Re: [PATCH RFC] cxl/pci: Skip irq features if irq's are not supported

From: Alison Schofield
Date: Tue Jan 09 2024 - 18:29:55 EST


On Mon, Jan 08, 2024 at 11:51:13PM -0800, Ira Weiny wrote:
> CXL 3.1 Section 3.1.1 states:
>
> "A Function on a CXL device must not generate INTx messages if
> that Function participates in CXL.cache protocol or CXL.mem
> protocols."
>
> The generic CXL memory driver only supports devices which use the
> CXL.mem protocol. The current driver attempts to allocate MSI/MSI-X
> vectors in anticipation of their need for mailbox interrupts or event
> processing. However, the above requirement does not require a device to
> support interrupts at all. A device may not use mailbox interrupts and
> may be configured for firmware first event processing.
>
> Rather than fail device probe if interrupts are not supported; flag such
> that irqs are not supported and do not enable features which require
> interrupts. dev_warn() in those cases which require interrupts but they
> were not supported.
>
> It is possible for a device to have host based event processing through
> polling but this patch does not support the addition of such polling.
> Leave that to the future if such a device comes along.
>
> Signed-off-by: Ira Weiny <ira.weiny@xxxxxxxxx>
> ---
> Compile tested only.
>
> This is an RFC based on errors seen by Dave Larson and reported on
> discord. Dan requested that the driver not fail if irqs are not
> required.
> ---
> drivers/cxl/cxlmem.h | 2 ++
> drivers/cxl/pci.c | 25 +++++++++++++++++++------
> 2 files changed, 21 insertions(+), 6 deletions(-)
>
> diff --git a/drivers/cxl/cxlmem.h b/drivers/cxl/cxlmem.h
> index a2fcbca253f3..422bc9657e5c 100644
> --- a/drivers/cxl/cxlmem.h
> +++ b/drivers/cxl/cxlmem.h
> @@ -410,6 +410,7 @@ enum cxl_devtype {
> * @ram_res: Active Volatile memory capacity configuration
> * @serial: PCIe Device Serial Number
> * @type: Generic Memory Class device or Vendor Specific Memory device
> + * @irq_supported: Flag if irqs are supported by the device
> */
> struct cxl_dev_state {
> struct device *dev;
> @@ -424,6 +425,7 @@ struct cxl_dev_state {
> struct resource ram_res;
> u64 serial;
> enum cxl_devtype type;
> + bool irq_supported;
> };
>
> /**
> diff --git a/drivers/cxl/pci.c b/drivers/cxl/pci.c
> index 0155fb66b580..bb90ac011290 100644
> --- a/drivers/cxl/pci.c
> +++ b/drivers/cxl/pci.c
> @@ -443,6 +443,12 @@ static int cxl_pci_setup_mailbox(struct cxl_memdev_state *mds)
> if (!(cap & CXLDEV_MBOX_CAP_BG_CMD_IRQ))
> return 0;
>
> + if (!cxlds->irq_supported) {
> + dev_err(cxlds->dev, "Mailbox interrupts enabled but device indicates no interrupt vectors supported.\n");
> + dev_err(cxlds->dev, "Skip mailbox iterrupt configuration.\n");
> + return 0;
> + }
> +

Commit msg says dev_warn() yet here it is dev_err()

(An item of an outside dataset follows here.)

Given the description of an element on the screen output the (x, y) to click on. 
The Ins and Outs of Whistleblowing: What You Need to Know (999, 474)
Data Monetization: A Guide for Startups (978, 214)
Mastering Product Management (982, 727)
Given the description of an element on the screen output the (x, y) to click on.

Can you fit in one msg, something like:
"Device does not support mailbox interrupts\n"

Perhaps skip the hard stops. No other dev_*() in this file adds them.
Documentation/process/coding-style.rst

Spellcheck


> msgnum = FIELD_GET(CXLDEV_MBOX_CAP_IRQ_MSGNUM_MASK, cap);
> irq = pci_irq_vector(to_pci_dev(cxlds->dev), msgnum);
> if (irq < 0)
> @@ -587,7 +593,8 @@ static int cxl_mem_alloc_event_buf(struct cxl_memdev_state *mds)
> return devm_add_action_or_reset(mds->cxlds.dev, free_event_buf, buf);
> }
>
> -static int cxl_alloc_irq_vectors(struct pci_dev *pdev)
> +static void cxl_alloc_irq_vectors(struct pci_dev *pdev,
> + struct cxl_dev_state *cxlds)
> {
> int nvecs;
>
> @@ -604,9 +611,10 @@ static int cxl_alloc_irq_vectors(struct pci_dev *pdev)
> PCI_IRQ_MSIX | PCI_IRQ_MSI);
> if (nvecs < 1) {
> dev_dbg(&pdev->dev, "Failed to alloc irq vectors: %d\n", nvecs);
> - return -ENXIO;
> + return;
> }
> - return 0;
> +
> + cxlds->irq_supported = true;
> }
>
> static irqreturn_t cxl_event_thread(int irq, void *id)
> @@ -754,6 +762,13 @@ static int cxl_event_config(struct pci_host_bridge *host_bridge,
> if (!host_bridge->native_cxl_error)
> return 0;
>
> + /* Polling not supported */

I understand this comment while reading it in the context of this patch.
Lacking that context, maybe it deserves a bit more like you wrote in
the commit log. Be clear that it's the driver that is not supporting
polling, and when if or when the driver does add polling support they'll
be an alternative method for processing events. IIUC ;)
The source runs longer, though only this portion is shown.